Колонны принадлежали к миру высокой мощи творчества, посягнувшего на власть такого тирана, как время. И они победили время, безжалостное и безумное в своем разрушении всего живущего.
И снова великое искусство, прорвавшись через века, предстало перед людьми, чтобы поразить их и обрадовать...
Так думал, работая в одиночестве, Латов. Он радовался тому, что никто ему не мешает, что ему выпал в жизни хороший, светлый, удаленный от всякой суеты день.
Маленькие, узкие, черноглазые ящерицы, как зеленые струйки, мелькали по камням или, притаясь, лежали, сливаясь с язычками травы, между расселин и трещин.
Но вдруг Латов нечаянно обернулся и увидел, что почти рядом, чуть выше его, на морщинистом желтом камне стоит человек, совершенно незнакомый. Сколько он так стоит? Почему подошел так неслышно? Кто он?
У него была большая голова, пухлое, загорелое лицо, тяжелый нос с едва заметной горбинкой, широкий, с двумя поперечными морщинами лоб, резкие складки у рта. Глаза были прикрыты круглыми, темными очками. На голове черный берет.
Одет он был с подчеркнутой франтоватостью - в широкий черный костюм, такой же важный, как и его хозяин. Трехцветный галстук, широкий и блестящий, как ручеек, стекал из-под высокого крахмального белоснежного воротника. Булавка с синим камнем сияла в многоцветий галстука.
Незнакомец как будто подчеркивал всем своим видом, что он персона очень значительная и официальная, что иначе одеться он не мог. Он стоял среди руин, как человек, попавший сюда по ошибке или из очень особых соображений.

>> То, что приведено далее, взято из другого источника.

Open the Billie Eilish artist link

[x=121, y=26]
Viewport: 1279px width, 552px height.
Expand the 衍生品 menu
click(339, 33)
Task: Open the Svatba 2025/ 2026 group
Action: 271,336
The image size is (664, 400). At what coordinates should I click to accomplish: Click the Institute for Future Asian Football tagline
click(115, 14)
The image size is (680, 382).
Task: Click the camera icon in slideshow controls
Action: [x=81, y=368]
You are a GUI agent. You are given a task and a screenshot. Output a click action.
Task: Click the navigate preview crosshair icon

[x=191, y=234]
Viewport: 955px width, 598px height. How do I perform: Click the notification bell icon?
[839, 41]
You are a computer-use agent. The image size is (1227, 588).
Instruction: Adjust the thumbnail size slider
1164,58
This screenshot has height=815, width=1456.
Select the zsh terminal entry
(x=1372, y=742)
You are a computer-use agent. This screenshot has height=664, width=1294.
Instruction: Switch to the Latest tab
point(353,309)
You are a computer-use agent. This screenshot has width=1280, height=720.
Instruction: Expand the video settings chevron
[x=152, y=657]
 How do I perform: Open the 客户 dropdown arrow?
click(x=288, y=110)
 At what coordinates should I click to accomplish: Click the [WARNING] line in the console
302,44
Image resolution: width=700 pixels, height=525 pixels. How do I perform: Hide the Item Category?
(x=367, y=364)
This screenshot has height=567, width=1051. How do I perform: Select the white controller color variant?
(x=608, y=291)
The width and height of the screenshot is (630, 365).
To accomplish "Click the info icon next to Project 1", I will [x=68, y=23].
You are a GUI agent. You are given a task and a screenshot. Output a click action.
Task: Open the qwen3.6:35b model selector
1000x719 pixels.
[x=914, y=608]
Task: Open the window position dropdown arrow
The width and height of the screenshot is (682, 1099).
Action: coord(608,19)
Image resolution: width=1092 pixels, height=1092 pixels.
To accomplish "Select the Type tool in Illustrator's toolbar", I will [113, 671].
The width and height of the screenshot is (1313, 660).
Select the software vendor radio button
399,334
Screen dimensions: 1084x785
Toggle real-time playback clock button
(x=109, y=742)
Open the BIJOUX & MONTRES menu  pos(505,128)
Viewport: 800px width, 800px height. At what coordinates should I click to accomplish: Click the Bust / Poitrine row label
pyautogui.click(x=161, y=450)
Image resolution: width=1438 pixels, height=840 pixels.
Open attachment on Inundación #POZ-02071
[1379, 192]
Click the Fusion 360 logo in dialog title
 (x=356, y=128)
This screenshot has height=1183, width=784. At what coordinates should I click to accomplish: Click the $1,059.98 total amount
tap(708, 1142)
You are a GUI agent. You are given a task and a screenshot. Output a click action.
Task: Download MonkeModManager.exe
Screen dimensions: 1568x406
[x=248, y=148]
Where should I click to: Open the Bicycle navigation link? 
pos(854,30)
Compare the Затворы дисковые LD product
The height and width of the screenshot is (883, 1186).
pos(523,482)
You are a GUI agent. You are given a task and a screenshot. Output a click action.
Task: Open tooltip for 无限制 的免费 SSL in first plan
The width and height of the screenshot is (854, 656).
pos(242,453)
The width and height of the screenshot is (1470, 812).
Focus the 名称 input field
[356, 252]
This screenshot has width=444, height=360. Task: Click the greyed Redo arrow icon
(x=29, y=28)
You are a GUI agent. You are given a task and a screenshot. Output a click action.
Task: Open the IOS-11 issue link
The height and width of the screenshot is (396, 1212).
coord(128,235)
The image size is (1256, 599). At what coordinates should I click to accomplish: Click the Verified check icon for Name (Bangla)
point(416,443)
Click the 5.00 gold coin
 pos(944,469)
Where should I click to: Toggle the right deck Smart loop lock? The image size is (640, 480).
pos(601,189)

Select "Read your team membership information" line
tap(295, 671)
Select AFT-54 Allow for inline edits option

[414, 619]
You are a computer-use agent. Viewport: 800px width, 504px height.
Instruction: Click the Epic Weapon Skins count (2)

У него было лицо не то актера, не то министра. Он был чисто выбрит, и Латову даже показалось, что от него пахнет тонкими, терпкими духами.
Заметив, что художник бросил работу и разглядывает его, человек в черном спокойно слез с камня и, почти отвернувшись, показав этим, что он и не намерен вступать в разговор, боком обойдя художника, начал спускаться в так называемый главный двор бывшего храма Солнца.
С этой минуты Латов невольно следил за тем, куда направлял свои шаги неожиданный и чем-то неприятный незнакомец. Он видел, как тот прошел через двор храма и, поднявшись по лестнице, остановился около каких-то машин, прикрытых чехлами, перед группой людей в рабочих комбинезонах.